Education & Training
- Certified Professional Coder (AAPC) or Certified Coding Specialist certification (AHIMA) required.
- Risk Adjustment Coding certification (CRC, CPRC, or similar) preferred.
- Minimum 2 years of experience in risk adjustment or HCC coding strongly preferred.
- 1 years of experience as a certified coding specialist required.
- Thorough knowledge of CMS HCC risk adjustment model and RAF scoring methodology.
- Proficiency in medical record documentation review with focus on chronic condition documentation.
- Experience with CMS Evaluation and Management Documentation Guidelines.
- Understanding of CMS Risk Adjustment Data Validation (RADV) requirements.
- Knowledge of CMS Correct Coding Initiative.
- Familiarity with Third Party Payer Reimbursement Policies and Procedures.
- Two years working with coding systems.
- Two years previous experience in medical record chart documentation review.
- Two years' experience in group education with provider audiences.
- Experience in PACE program setting preferred.
Skills & Abilities
- Maintains current knowledge of regulations and legislation regarding HCC coding, risk adjustment, and compliance issues.
- Demonstrated ability in critical thinking, self-initiative, and self-direction.
- Ability to analyze documentation for appropriate HCC capture opportunities.
- Excellent skills in data analysis to identify patterns and improvement opportunities in coding practices.
- Ability to present information in one-on-one and group settings.
- Strong communication skills to effectively educate providers on documentation requirements.
- Ability to communicate information in a professional and confident manner.
- Demonstrates a thorough understanding of the front and back-end revenue cycle components in a physician practice.
- Understanding of physiology, medical terminology, and disease processes is required.
- Familiarity with PACE program requirements and Medicare risk adjustment models.
- Proficiency in Microsoft Word, Excel, and Access.
- Strong analytical skills to identify coding patterns and opportunities for improvement.

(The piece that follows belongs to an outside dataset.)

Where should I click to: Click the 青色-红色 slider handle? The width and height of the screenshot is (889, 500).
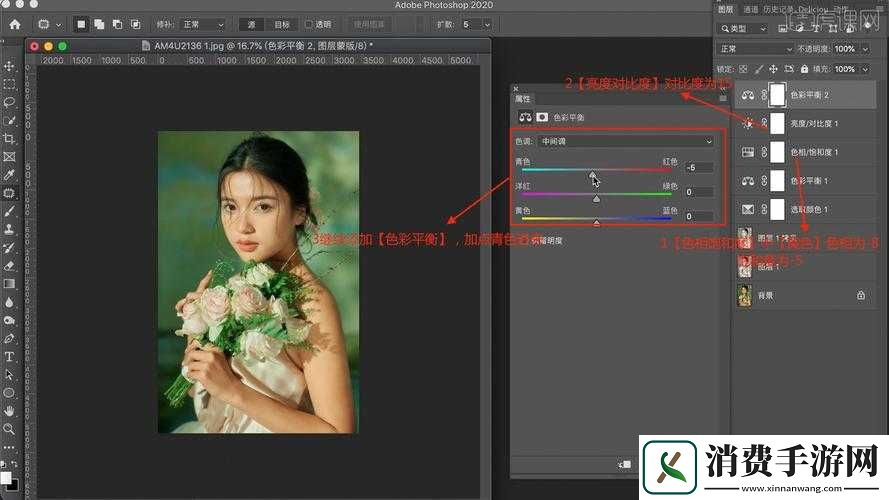593,176
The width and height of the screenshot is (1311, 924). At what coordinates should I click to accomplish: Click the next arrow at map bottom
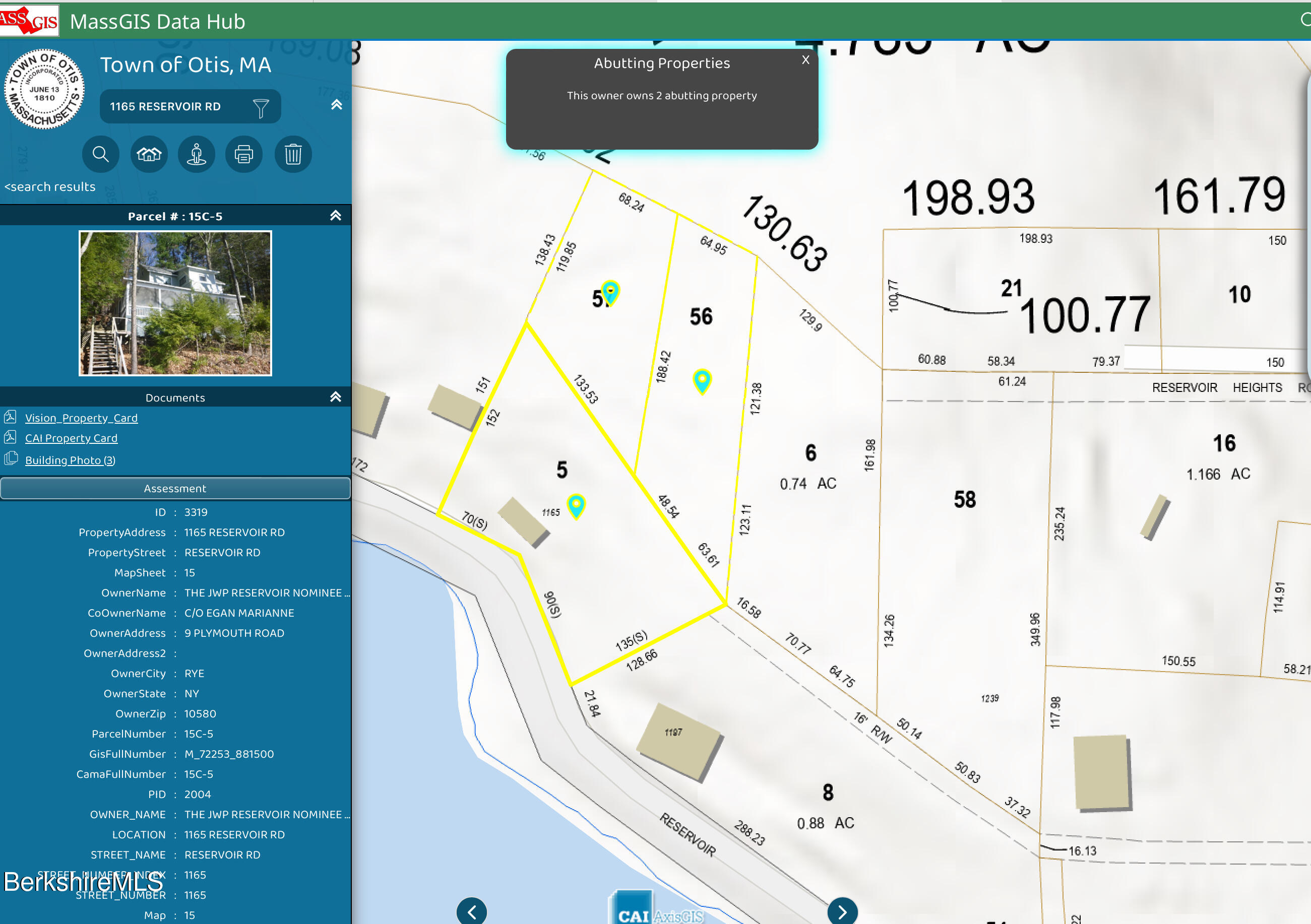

- Ability to maintain strict confidentiality of patient and organizational information.
Working Conditions
The working conditions and physical demands described here are representative of those that must be met by an employee to successfully perform the essential functions of this job.
Reasonable accommodations may be made to enable individuals with disabilities to perform the essential functions.
- Primarily work indoors.
- Usually have their own office or a shared office space
- Are exposed daily to participants who have diseases or infections.
- Wear protective clothing such as gown, masks and gloves, as needed
- Work very close to others, especially when examining participants
- While performing the duties of this job, the employee is frequently required to walk, sit, and/or stand
- The employee must occasionally lift and/or move up to 25 pounds.